Larren M. Nashelsky, Morrison & Foerster

Larren M. Nashelsky

People, Culture,
and Clients

Editors’ Note

Before being elected as Morrison & Foerster’s Chair, Larren Nashelsky focused his practice on U.S. and international restructurings, including Chapter 11 reorganizations, workouts, restructurings, secured financings, and distressed acquisitions and investments. Chambers hails Nashelsky as a leading bankruptcy and restructuring lawyer. Legal 500 recommends Nashelsky for Corporate Restructuring and Real Estate and praised him as “phenomenally experienced.” He is routinely ranked by The Deal as one of the nation’s top 35 bankruptcy practitioners. He is listed in Best Lawyers, was recognized by the National Law Journal in its 2005 “40 Under 40” compilation of the country’s most influential attorneys, and is regularly listed as a leading restructuring professional in industry publications.

Firm Brief

Morrison & Foerster (mofo.com) is recognized throughout the world as a leader in providing cutting-edge legal advice on matters that are redefining practices and industries. The firm collaborates across a global network of 17 offices located in key technology and financial centers in the United States, Asia, and Europe. Its clients include some of the largest financial institutions, Fortune 100 companies, and leading technology and life sciences companies. It also represents investment funds and start-up companies, and over the years has supported many in their growth and development as leading industry players and household brands.

How would you describe the heritage of Morrison & Foerster?

It was founded in 1883 by Alexander Morrison in San Francisco, a city built and sustained by innovators. This spirit of innovation continues to shape the work we do, even as we’ve grown beyond our San Francisco roots to become a global player.

Is it more challenging to maintain the culture as you grow?

We have always been clear that our culture cannot be the price of growth. In fact, we could not have grown as we have without our culture.

Our culture provides cohesion, collaboration, and the single-firm mentality.

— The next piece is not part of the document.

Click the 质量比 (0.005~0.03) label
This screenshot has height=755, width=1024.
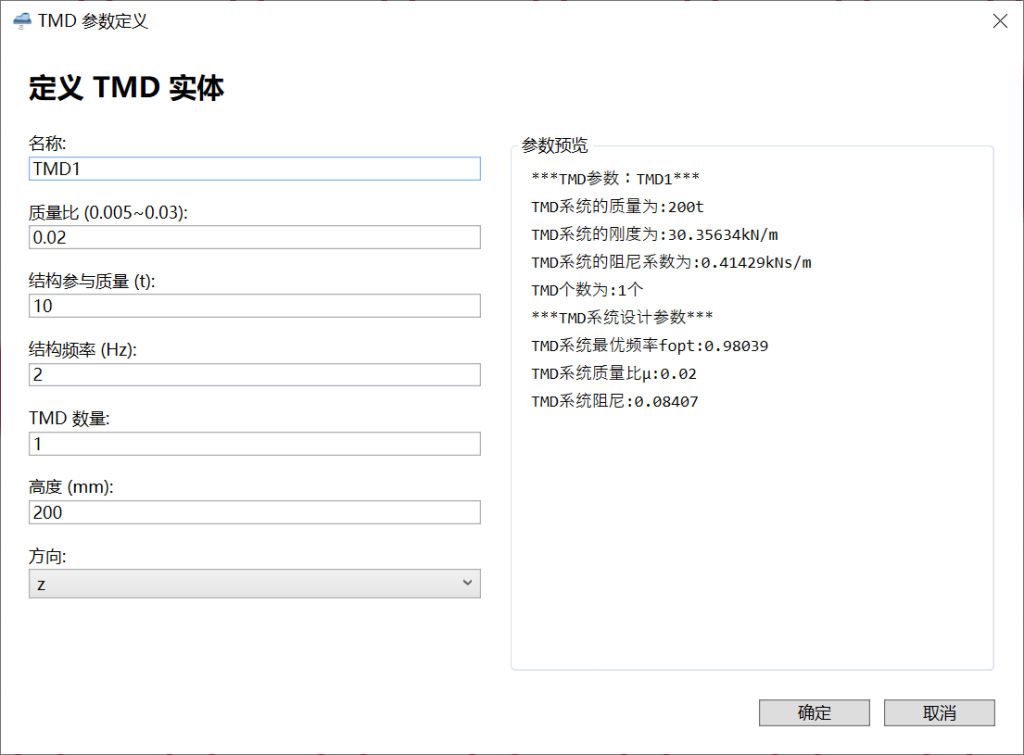coord(108,212)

We depend on everybody buying into who we are, what we want to become, and how we’re going to get there.

As a result, I spend a lot of time on the road meeting with my partners, keeping my current relationships, and building new ones. You need to be transparent and remain open to feedback if you’re going to truly build consensus. But I believe that a true partnership is one that stays flat, so all partners have a say in how the business operates.

When you have a strong culture, and your partnership is based on something more than money, you can meet the challenge of growth.

We have a long tradition
of embracing work for those who could not
otherwise afford our services.

Is it possible to truly differentiate among leading firms?

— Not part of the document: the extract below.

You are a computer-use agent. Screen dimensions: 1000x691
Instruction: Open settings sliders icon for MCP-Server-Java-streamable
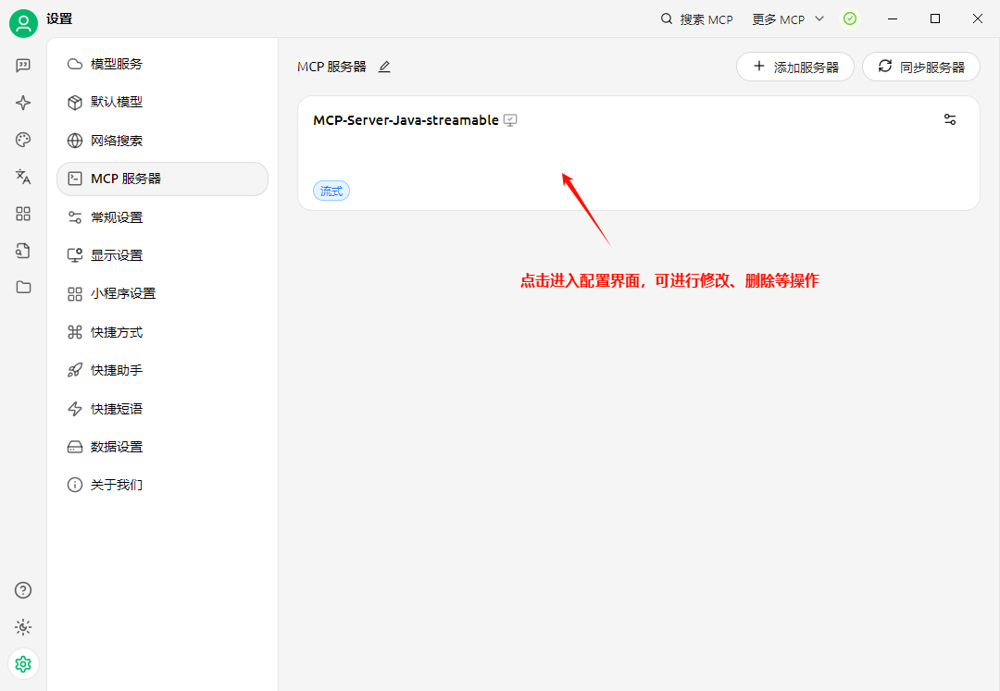point(950,120)
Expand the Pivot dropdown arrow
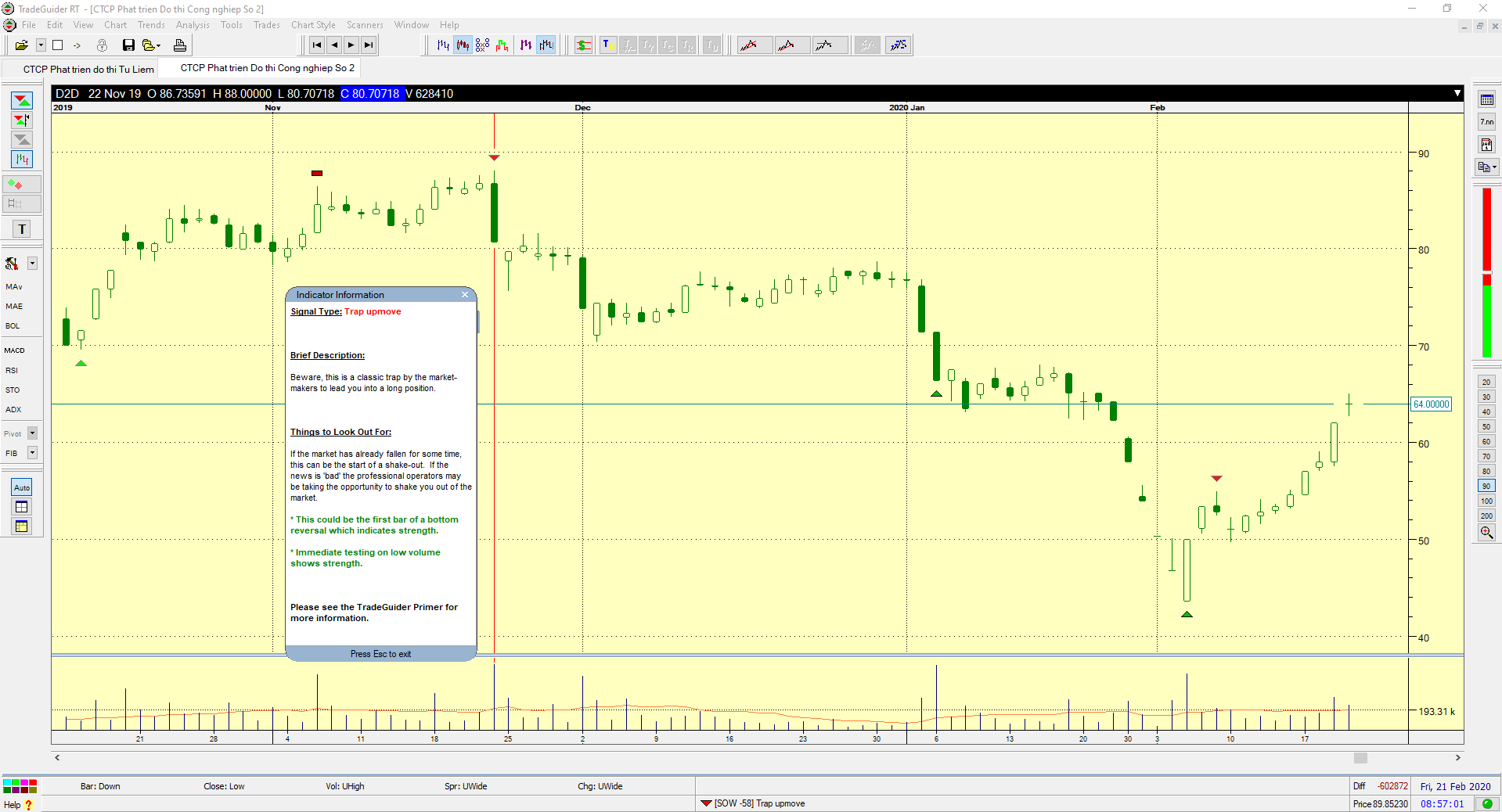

Yes. While there is a lot of commonality at the very top of large law firms, experience sets them apart. The complexities of the deals we do and the specialization they require helps us stand out. Relevant experience is a differentiator. Clients also want to see collaboration.

We are well-known for our technology company work. We have more experience doing M&A transactions, strategic partnerships, and licensing deals for large technology companies than any firm in the world. We are renowned for bet-the-company cases. We also have an advantage in Asia since we have the largest footprint of any U.S. firm there.

Will much of the firm’s growth come from international markets?

We will continue to strengthen where we are internationally and we will look at other opportunities, but our growth will remain where we already are today; 70 percent of the firm is in the U.S., so a high percentage will be in the U.S.

We are in the financial and technology centers of the world, and if those centers change, we will seriously look at that. We recently opened offices in Singapore and Berlin, both burgeoning financial and tech hubs.

Going forward, do you anticipate this strong M&A activity will continue?

Deal activity has been very strong at the high end. Over time, it will soften at the top and you will see more activity in the middle market, as long as economic factors remain stable. There are only so many tens of billion-dollar deals that can be done. Right now, we’re looking to grow demand and revenue, and to continue to be a strong firm, and this is what our clients are also doing.

Interest rates are favorable and financing is generally available for M&A. Markets are receptive to issuing equity-to-finance deals. We’re now even seeing some mergers where both public companies’ stock goes up because people are excited about the possibilities.

What type of effort does the firm put into its pro bono work?

At Morrison & Foerster, we have a long tradition of embracing work for those who could not otherwise afford our services. We don’t have “paying clients” and “pro bono” clients.” We have “clients.” They receive the same service, whether the work is paid or not.

We look for other ways to give back to our communities as well.

We were one of the first firms to form a charitable foundation – 1 percent of all the partners’ net income is donated to the foundation – and it has to be used for causes that someone within the firm brings to the foundation. The foundation donates millions of dollars a year to these causes.

How is the chairman’s role defined at Morrison & Foerster?

At the highest level, the Chair is responsible for making sure everything is working. Beyond this, I see myself as driving the firm forward to a bright, long-term future. It’s easy for law firms to become short-sighted or caught up in the metrics-driven world. But leading an institution that’s over 130 years old gives you long-term perspective.